Copy each line of the data below verbatim, without changing a character.

=== Material for the task ===

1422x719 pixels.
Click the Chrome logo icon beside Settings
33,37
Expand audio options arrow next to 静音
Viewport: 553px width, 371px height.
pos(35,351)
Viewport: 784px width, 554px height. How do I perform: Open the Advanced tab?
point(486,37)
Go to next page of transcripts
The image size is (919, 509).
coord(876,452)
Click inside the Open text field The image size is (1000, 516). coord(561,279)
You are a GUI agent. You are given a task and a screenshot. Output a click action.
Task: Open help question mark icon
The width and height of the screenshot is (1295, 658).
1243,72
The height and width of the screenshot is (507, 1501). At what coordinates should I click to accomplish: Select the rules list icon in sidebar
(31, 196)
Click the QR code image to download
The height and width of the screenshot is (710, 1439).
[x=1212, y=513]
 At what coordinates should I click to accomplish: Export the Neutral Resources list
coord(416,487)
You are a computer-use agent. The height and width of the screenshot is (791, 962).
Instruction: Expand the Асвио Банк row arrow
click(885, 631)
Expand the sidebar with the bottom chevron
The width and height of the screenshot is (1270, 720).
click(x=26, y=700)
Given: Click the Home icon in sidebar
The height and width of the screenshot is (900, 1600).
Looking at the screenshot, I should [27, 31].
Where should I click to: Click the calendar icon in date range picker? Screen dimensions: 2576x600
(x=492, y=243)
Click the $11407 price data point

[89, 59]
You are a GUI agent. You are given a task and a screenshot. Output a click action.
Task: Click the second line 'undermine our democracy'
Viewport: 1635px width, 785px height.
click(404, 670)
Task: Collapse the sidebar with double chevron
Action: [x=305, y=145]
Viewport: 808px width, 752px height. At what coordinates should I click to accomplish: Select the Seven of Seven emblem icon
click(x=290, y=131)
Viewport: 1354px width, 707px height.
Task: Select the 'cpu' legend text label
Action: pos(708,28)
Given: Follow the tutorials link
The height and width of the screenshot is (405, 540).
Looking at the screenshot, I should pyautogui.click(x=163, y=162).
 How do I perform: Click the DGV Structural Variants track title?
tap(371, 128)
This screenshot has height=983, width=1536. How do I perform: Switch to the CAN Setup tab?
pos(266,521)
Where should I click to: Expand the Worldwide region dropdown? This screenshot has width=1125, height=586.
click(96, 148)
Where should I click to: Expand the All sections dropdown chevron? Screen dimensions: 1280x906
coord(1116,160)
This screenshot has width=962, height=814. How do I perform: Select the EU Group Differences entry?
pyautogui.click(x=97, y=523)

===

Reply to the exercise
1422x719 pixels.
Click the Chrome logo icon beside Settings
33,37
Expand audio options arrow next to 静音
Viewport: 553px width, 371px height.
pos(35,351)
Viewport: 784px width, 554px height. How do I perform: Open the Advanced tab?
point(486,37)
Go to next page of transcripts
The image size is (919, 509).
coord(876,452)
Click inside the Open text field The image size is (1000, 516). coord(561,279)
You are a GUI agent. You are given a task and a screenshot. Output a click action.
Task: Open help question mark icon
The width and height of the screenshot is (1295, 658).
1243,72
The height and width of the screenshot is (507, 1501). At what coordinates should I click to accomplish: Select the rules list icon in sidebar
(31, 196)
Click the QR code image to download
The height and width of the screenshot is (710, 1439).
[x=1212, y=513]
 At what coordinates should I click to accomplish: Export the Neutral Resources list
coord(416,487)
You are a computer-use agent. The height and width of the screenshot is (791, 962).
Instruction: Expand the Асвио Банк row arrow
click(885, 631)
Expand the sidebar with the bottom chevron
The width and height of the screenshot is (1270, 720).
click(x=26, y=700)
Given: Click the Home icon in sidebar
The height and width of the screenshot is (900, 1600).
Looking at the screenshot, I should [27, 31].
Where should I click to: Click the calendar icon in date range picker? Screen dimensions: 2576x600
(x=492, y=243)
Click the $11407 price data point

[89, 59]
You are a GUI agent. You are given a task and a screenshot. Output a click action.
Task: Click the second line 'undermine our democracy'
Viewport: 1635px width, 785px height.
click(404, 670)
Task: Collapse the sidebar with double chevron
Action: [x=305, y=145]
Viewport: 808px width, 752px height. At what coordinates should I click to accomplish: Select the Seven of Seven emblem icon
click(x=290, y=131)
Viewport: 1354px width, 707px height.
Task: Select the 'cpu' legend text label
Action: pos(708,28)
Given: Follow the tutorials link
The height and width of the screenshot is (405, 540).
Looking at the screenshot, I should pyautogui.click(x=163, y=162).
 How do I perform: Click the DGV Structural Variants track title?
tap(371, 128)
This screenshot has height=983, width=1536. How do I perform: Switch to the CAN Setup tab?
pos(266,521)
Where should I click to: Expand the Worldwide region dropdown? This screenshot has width=1125, height=586.
click(96, 148)
Where should I click to: Expand the All sections dropdown chevron? Screen dimensions: 1280x906
coord(1116,160)
This screenshot has width=962, height=814. How do I perform: Select the EU Group Differences entry?
pyautogui.click(x=97, y=523)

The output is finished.